Later in Mr. Obama’s second term, Mr. Zients headed the National Economic Council, where he led new regulations to crack down on payday lending and spearheaded the development of the so-called fiduciary rule – a requirement that financial professionals put the interests of their clients who have retirement accounts before their own. The Ministry of Labor rule, which the financial services and insurance industries have strongly contested, was overturned by a federal appeals court in 2018.
These efforts have won him praise from some progressive Democrats.
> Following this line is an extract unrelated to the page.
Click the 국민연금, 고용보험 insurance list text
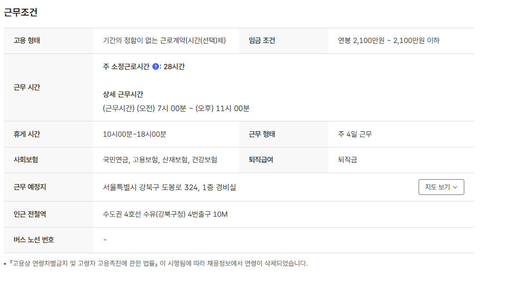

“Government needs talent and experience,” said Dennis Kelleher, chairman of Better Markets, which promotes Wall Street reform, and a member of Biden’s transition review team for the Fed. , banks and securities regulators. “The people who are going to try to regulate an industry as complicated as finance can’t say we’re just going to hire people who don’t know anything about finance.”
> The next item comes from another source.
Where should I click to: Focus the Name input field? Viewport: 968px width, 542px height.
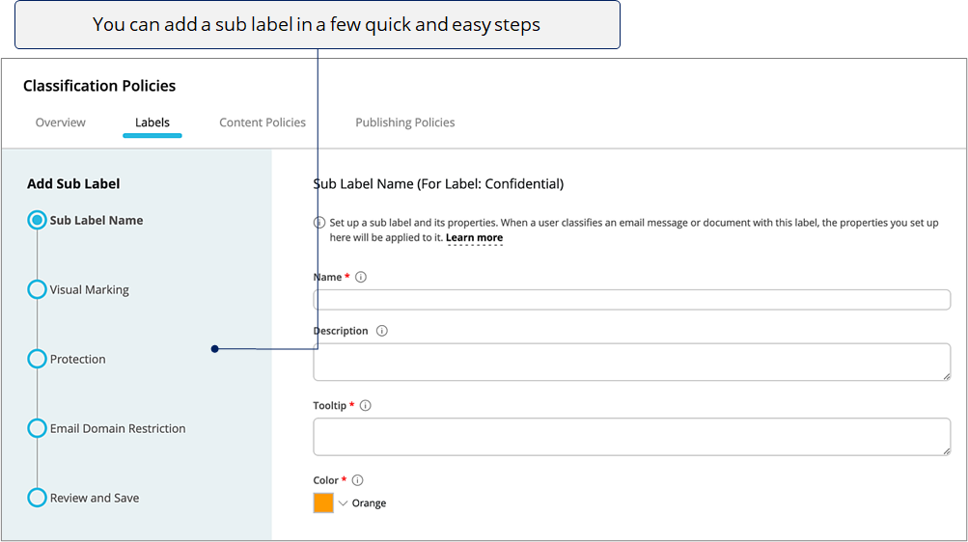pos(631,300)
But his role as a gateway to business during the Obama administration has raised some eyebrows. Mr. Zients was one of the administration’s main liaison with executives and lobbyists when anger on Wall Street over the 2007-8 financial crisis was still at its peak. Leading lobbyists such as the Business Roundtable and the US Chamber of Commerce have praised Mr. Zients as someone who has heard them.
Describing his desire to listen to business leaders, Zients told executives at a 2014 event at the Economic Club of Washington: “You are the customers, all of you as business leaders. , in terms of economic growth. “
After Mr. Obama’s departure, Mr. Zients joined private equity investor Vincent Mai’s Cranemere fund as Managing Director. The private holding company has investors from the United States, Europe, Latin America and the Middle East and takes a long-term investment approach in the mold of Warren E. Buffett.
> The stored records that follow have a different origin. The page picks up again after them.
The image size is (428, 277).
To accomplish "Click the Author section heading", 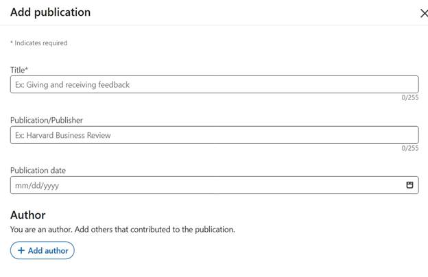I will tap(28, 215).
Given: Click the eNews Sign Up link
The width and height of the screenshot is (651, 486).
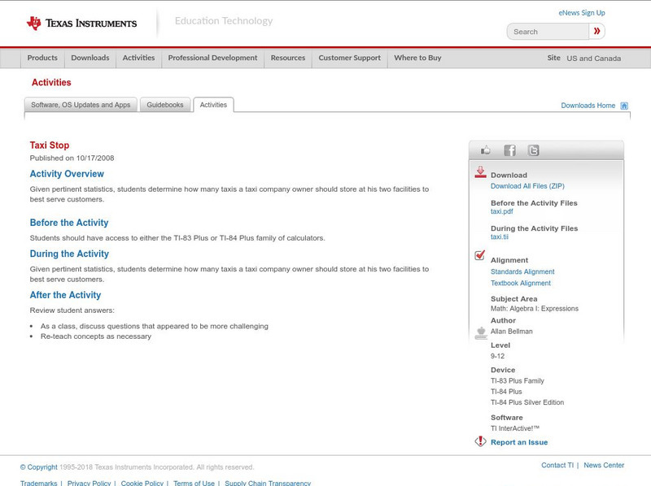Looking at the screenshot, I should [x=582, y=13].
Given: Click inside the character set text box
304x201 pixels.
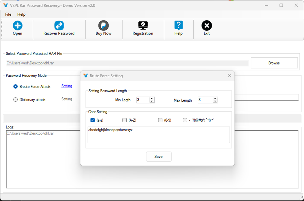Looking at the screenshot, I should 158,135.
Mr. Zients, who is on leave from Cranemere, also spent two years on the Facebook board and was a member of the company’s audit committee. He told people he had concerns about the direction and governance of the company and chose not to run for the board again this year. Facebook has been criticized by Democrats for allowing the spread of disinformation and by Republicans who accuse it of censorship.
Jeff Hauser, director of the Revolving Door project, said Mr. Zients’ experience in private equity and at Facebook was particularly problematic and could portend trouble for progressive causes in a Biden White House. And while he sees Mr Zients’ experience in the healthcare industry as useful in managing the pandemic response, Mr Hauser expressed concern that Mr Zients might be too accommodating to business while the vaccines launch next year.